**Requirement**
Please return the records below exactly as they appear, leaving every picture out.
━━━━
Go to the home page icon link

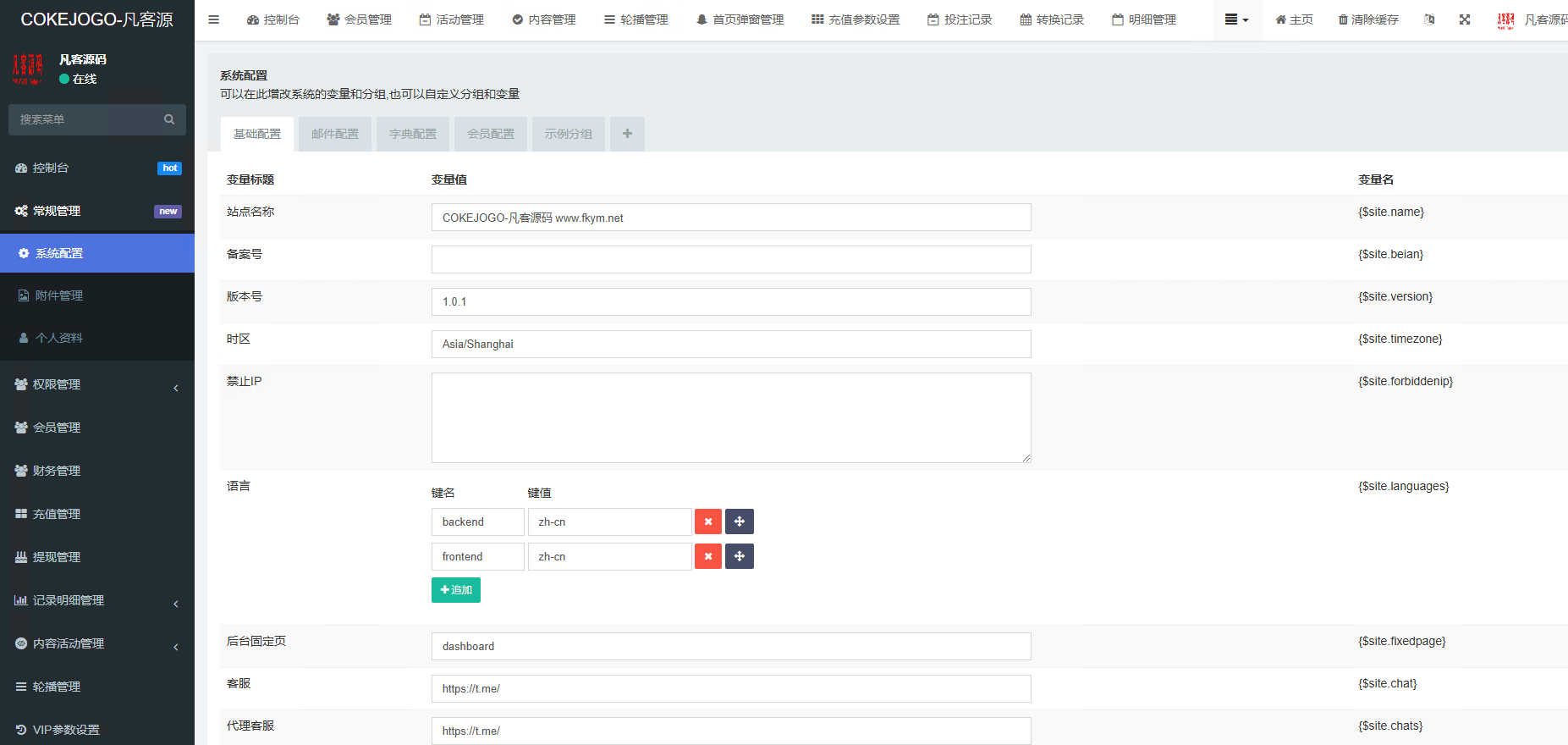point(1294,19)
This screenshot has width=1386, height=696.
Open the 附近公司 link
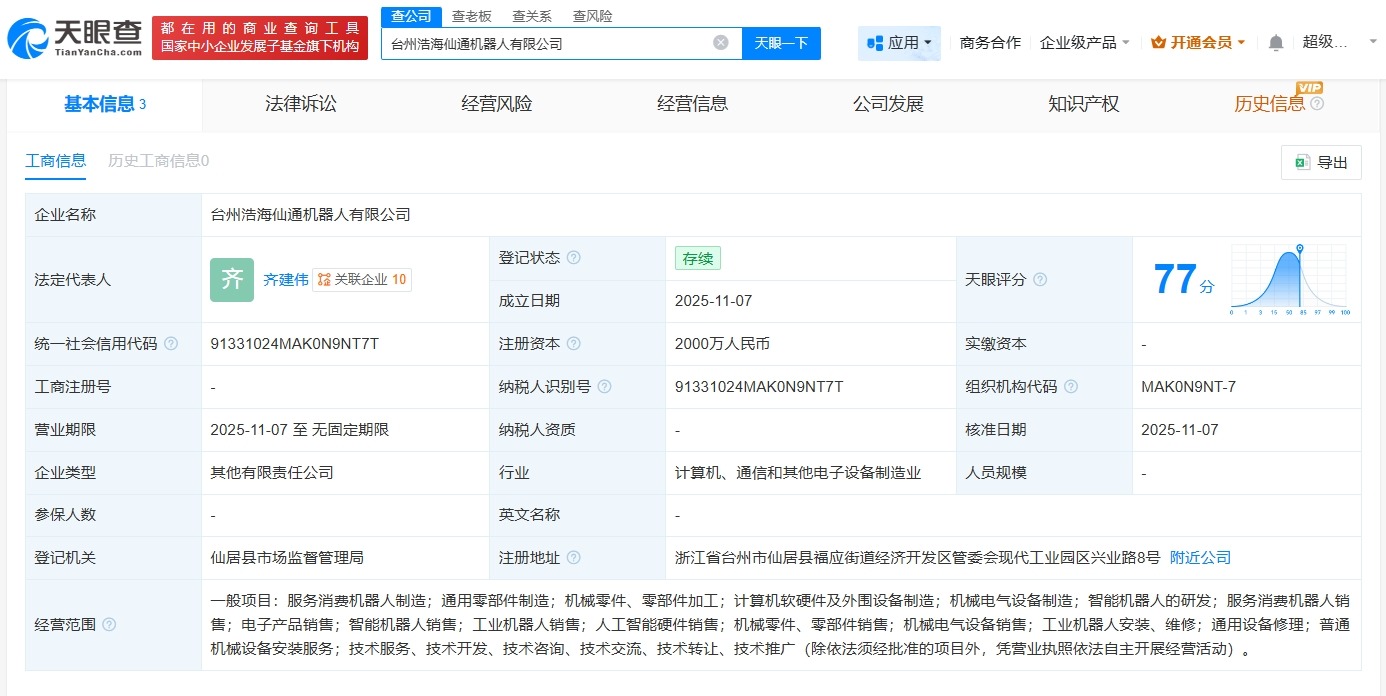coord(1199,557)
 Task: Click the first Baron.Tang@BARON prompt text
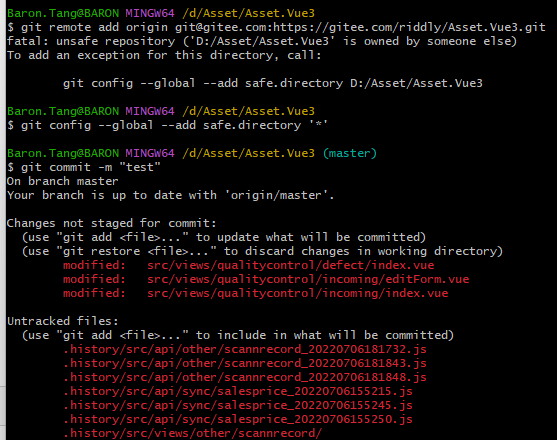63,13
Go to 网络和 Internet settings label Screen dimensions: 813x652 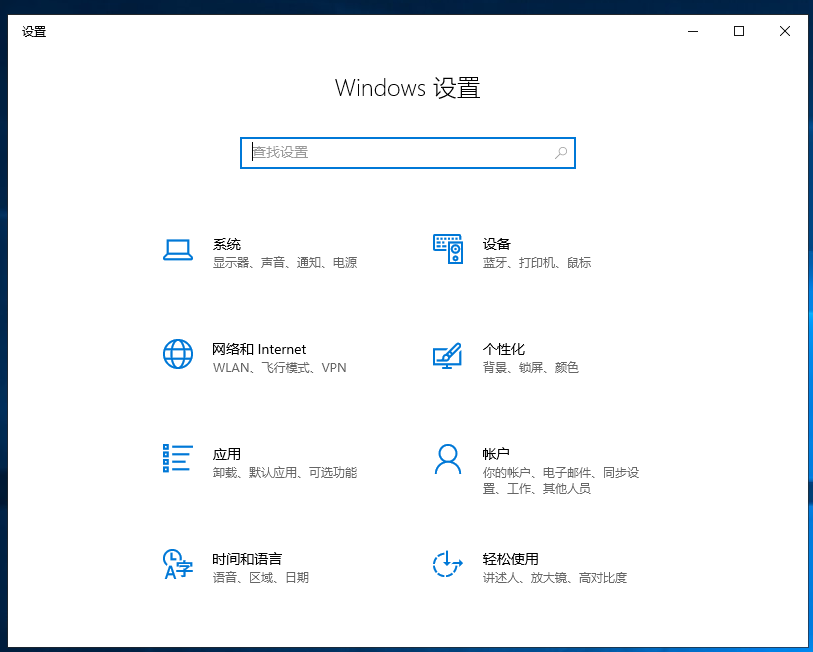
━━━━
**Solution to this exercise**
Go to the home page icon link

point(1294,19)
This screenshot has width=1386, height=696.
Open the 附近公司 link
coord(1199,557)
 Task: Click the first Baron.Tang@BARON prompt text
63,13
Go to 网络和 Internet settings label Screen dimensions: 813x652 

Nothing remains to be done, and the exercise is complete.